According to a recent survey by the Moscow-based Levada Center, more than a third of Russians believe the 2016 State Duma elections will be rigged. The Moscow Times reports that, of the 1,600 respondents surveyed by the Levada poll, 38 percent believe the elections will involve slander, pressure on the electorate, ballot tampering or other forms of electoral fraud, and only 44 percent believe the elections will be "free and fair."
[EDITORS' NOTE: Given the effect of Russia's increasingly authoritarian political climate on pollsters and respondents alike, the results of public opinion surveys in Russia should be viewed with some caution.]
July 3:
Poland is tightening its border to Russian and Ukrainian traffic. Just days before the NATO summit in Warsaw, the country's Ministry of Foreign Affairs has decided to temporarily suspend local border traffic from the Russian enclave of Kaliningrad and Ukraine, reports Radio Poland. Russia has responded with a tit-for-tat measure, imposing regulations on border-crossings for Polish citizens.
As the Atlantic Alliance prepares to discuss an increasingly revanchist Russia in Warsaw, its former chief has called on NATO to seize the opportunity to push back against the Kremlin. "We should hold no illusions about Moscow's intentions," writes Anders Fogh Rasmussen in an opinion piece for Newsweek. "Behind the bullying and disruption of pro-Western governments bordering Russia lies a clash of ideas. On the one side are the rule of law, an accountable bureaucracy and democratic elections kept in high regard; on the other you have an unconstrained state that can sacrifice its own citizens to preserve its rulers' ambition." The response from Europe and the United States, according to Rasmussen, must be politically unified and resolute. "NATO allies should cooperate with Russia where we can, but confront Russia where we must."

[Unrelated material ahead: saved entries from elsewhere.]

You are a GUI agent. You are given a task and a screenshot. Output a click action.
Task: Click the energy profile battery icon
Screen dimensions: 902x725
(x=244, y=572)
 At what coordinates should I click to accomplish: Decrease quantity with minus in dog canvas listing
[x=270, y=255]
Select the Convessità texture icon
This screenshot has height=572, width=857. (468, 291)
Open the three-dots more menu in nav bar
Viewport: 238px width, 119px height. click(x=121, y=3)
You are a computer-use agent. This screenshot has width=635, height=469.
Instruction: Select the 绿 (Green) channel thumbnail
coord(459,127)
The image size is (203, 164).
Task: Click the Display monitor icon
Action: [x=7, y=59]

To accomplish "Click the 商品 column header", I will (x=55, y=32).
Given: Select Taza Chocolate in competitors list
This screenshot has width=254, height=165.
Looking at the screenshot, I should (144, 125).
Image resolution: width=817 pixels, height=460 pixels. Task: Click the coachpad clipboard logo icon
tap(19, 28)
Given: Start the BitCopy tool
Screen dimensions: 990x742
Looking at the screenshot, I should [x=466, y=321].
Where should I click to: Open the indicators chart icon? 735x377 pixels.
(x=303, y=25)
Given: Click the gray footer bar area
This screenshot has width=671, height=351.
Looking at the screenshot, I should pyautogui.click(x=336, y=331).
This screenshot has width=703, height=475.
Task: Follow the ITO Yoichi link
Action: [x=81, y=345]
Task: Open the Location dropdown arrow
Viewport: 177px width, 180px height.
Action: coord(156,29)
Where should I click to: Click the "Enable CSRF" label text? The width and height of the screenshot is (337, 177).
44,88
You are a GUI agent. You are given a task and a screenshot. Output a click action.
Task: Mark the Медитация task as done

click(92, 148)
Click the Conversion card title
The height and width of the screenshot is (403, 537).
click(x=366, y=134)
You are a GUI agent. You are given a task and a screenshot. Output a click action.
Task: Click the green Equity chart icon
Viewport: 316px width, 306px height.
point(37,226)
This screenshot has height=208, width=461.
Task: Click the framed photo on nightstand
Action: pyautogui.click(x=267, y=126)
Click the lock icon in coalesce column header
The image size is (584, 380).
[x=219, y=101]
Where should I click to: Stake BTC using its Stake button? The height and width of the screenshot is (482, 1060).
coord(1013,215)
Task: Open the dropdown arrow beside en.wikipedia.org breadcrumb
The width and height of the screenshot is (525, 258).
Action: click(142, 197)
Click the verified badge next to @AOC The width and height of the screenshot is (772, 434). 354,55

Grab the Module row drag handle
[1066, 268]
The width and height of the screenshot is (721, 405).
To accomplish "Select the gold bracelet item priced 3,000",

At least some of Russia's Muslim leaders are rallying around the Kremlin's latest counterterrorism law. "Muslim leaders in the North Caucasus generally back the Yarovaya laws because they face the greatest challenge from Islamist radicals and thus see the restrictions the new laws impose as helping the official Muslim establishment retain its position in society," notes Paul Goble in Window on Eurasia. However, the new legislation has received a decidedly chillier reception in the Volga region, where at least some muftis have been "sharply critical of the Yarovaya packet's restrictions on missionary activity, arguing that Russia already has sufficient laws to counter radicalism."
The difference, according to Goble, "parallels the more familiar distinction between the modernist/reformist Muslims of the Middle Volga and the more conservative Muslims of the North Caucasus." As such, it suggests that Moscow will have difficulties applying the law nationwide, as the Kremlin intends to do.